A look at economic developments and stock-market activity around the world Thursday:



n LONDON — Bank stocks dragged European and U.S. markets lower, with investors booking profits on big gains earlier this week. Britain’s FTSE 100 closed 2.5 percent down at 4,190.11, Germany’s DAX slumped 2.0 percent to 4,428.11, and France’s CAC 40 fell 2.2 percent to 3,009.75.

n FRANKFURT, Germany — Germany’s unemployment rate jumped by nearly a percentage point to 8.3 percent in January, official figures showed — a trend experts expect to continue as the deepening global economic crisis continues to hurt Europe’s largest economy. The unadjusted unemployment rate rose from 7.4 percent in December, the Nuremberg-based Federal Labor Agency said.

n BRUSSELS, Belgium — Business and consumer confidence in both the European Union and the euro currency zone fell to a new low in January, the European Commission said. The monthly survey of how companies and households see the economy is now running at its lowest level in both regions since it started in January 1985, adding pressure on European governments to do more to stoke growth in their recession-hit economies. It fell by 1.5 points in the 16 nations that share the euro to 68.9 and by 3.3 points to 64.9 across the entire EU.

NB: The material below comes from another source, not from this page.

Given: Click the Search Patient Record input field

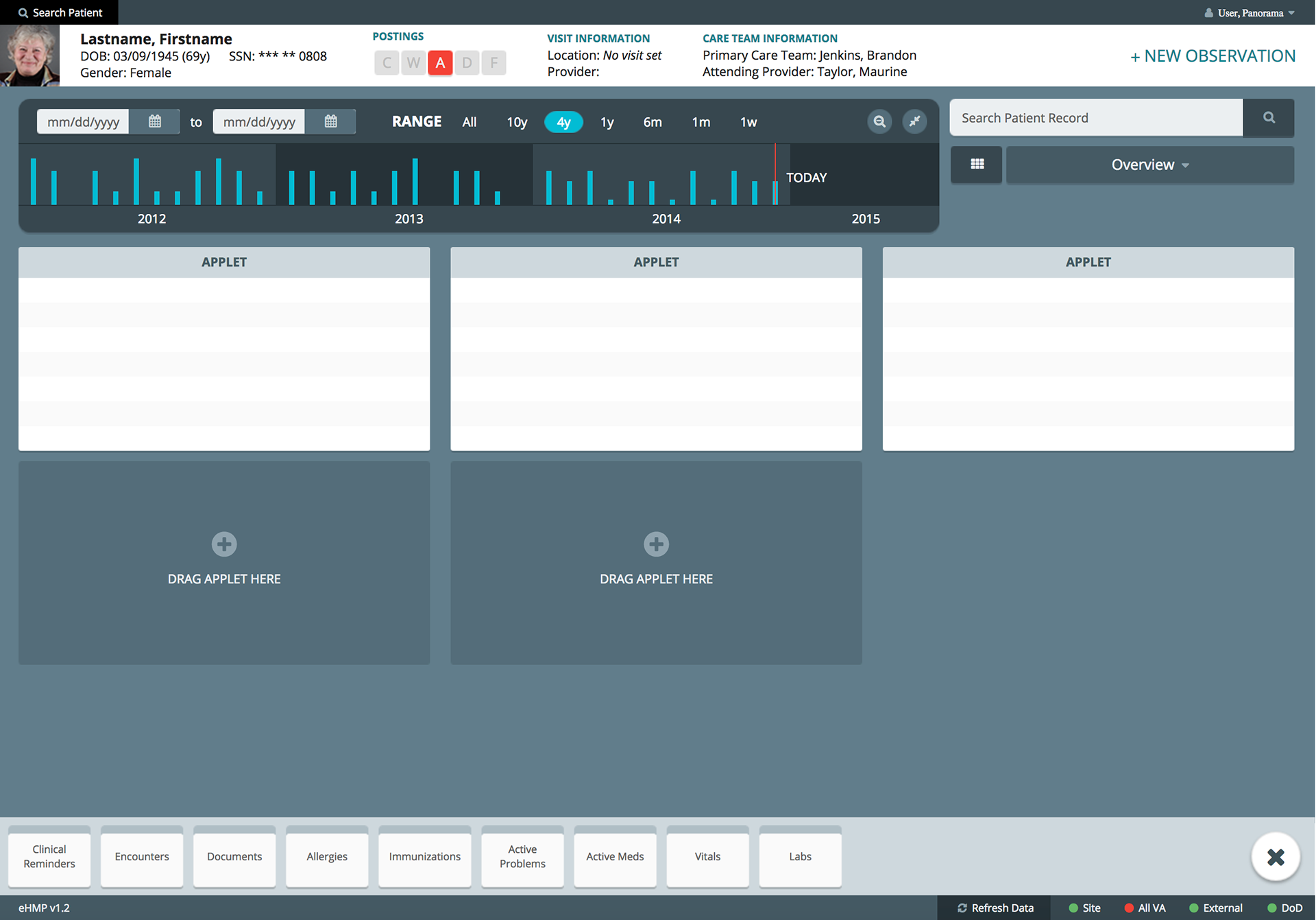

n HONG KONG — Hong Kong’s key stock index climbed in its first trading session of the Lunar New Year, after the U.S. House of Representatives approved an $819 billion stimulus plan that investors hope will revive the world’s largest economy. Catching up after a three-day break to celebrate the Year of the Ox, the blue chip Hang Seng index surged more than 7 percent at the open, then pared some gains. The benchmark index finished 575.83 points, or 4.6 percent, higher at 13,154.43.

n TOKYO — Japanese shares rose, led by financials on hopes for new U.S. efforts to trim bad debt and spur lending. The benchmark Nikkei 225 stock index advanced 144.95 points, or 1.8 percent, to 8,251.24. The broader Topix index gained 1.8 percent to 818.47. The optimism spilled over to Tokyo, where Sumitomo Mitsui Financial Group Inc. was the Nikkei’s biggest gainer of the day. The issue soared more than 13 percent to 3,810 yen, pushed higher after it reported better-than-expected earnings the previous day.

n DUBLIN, Ireland — The Irish Central Bank forecast that the country’s economy will shrink 4 percent this year and unemployment will jump to a 13-year high as the collapse of the housing market hurts the wider economy. The dour economic outlook is driving government-mediated negotiations this week between labor unions and employers on a plan to cut 2 billion euros ($2.6 billion) from public spending in 2009, chiefly by slashing or freezing the salaries of state-paid employees including police, teachers and nurses. The goal is to keep Ireland’s swelling budget deficit under 10 percent of its gross domestic product.

n MANILA, Philippines — The Philippine economy grew at its slowest pace in seven years in 2008 as the global financial crisis took a toll on services and industry while agriculture wilted from typhoon damage. Growth in gross domestic product slowed to 4.6 percent last year from a three decade high of 7.2 percent in 2007, the government said.

n KUALA LUMPUR, Malaysia — Malaysia’s budget deficit will exceed the official forecast of 4.8 percent of gross domestic product this year because of a new stimulus package to prop up growth, the finance minister said. The government will raise its fiscal deficit projection when it introduces the stimulus package soon and hopes to ensure the shortfall is not ‘‘too high,’’ Finance Minister Najib Razak was quoted as saying by the national news agency, Bernama.

n WARSAW, Poland — The global economic crisis has finally hit Poland. A string of dreary statistics this week shows that the once-booming economy has started to sputter: manufacturing fell significantly at the end of last year, unemployment shot up and officials are finally admitting that Poland is hurting.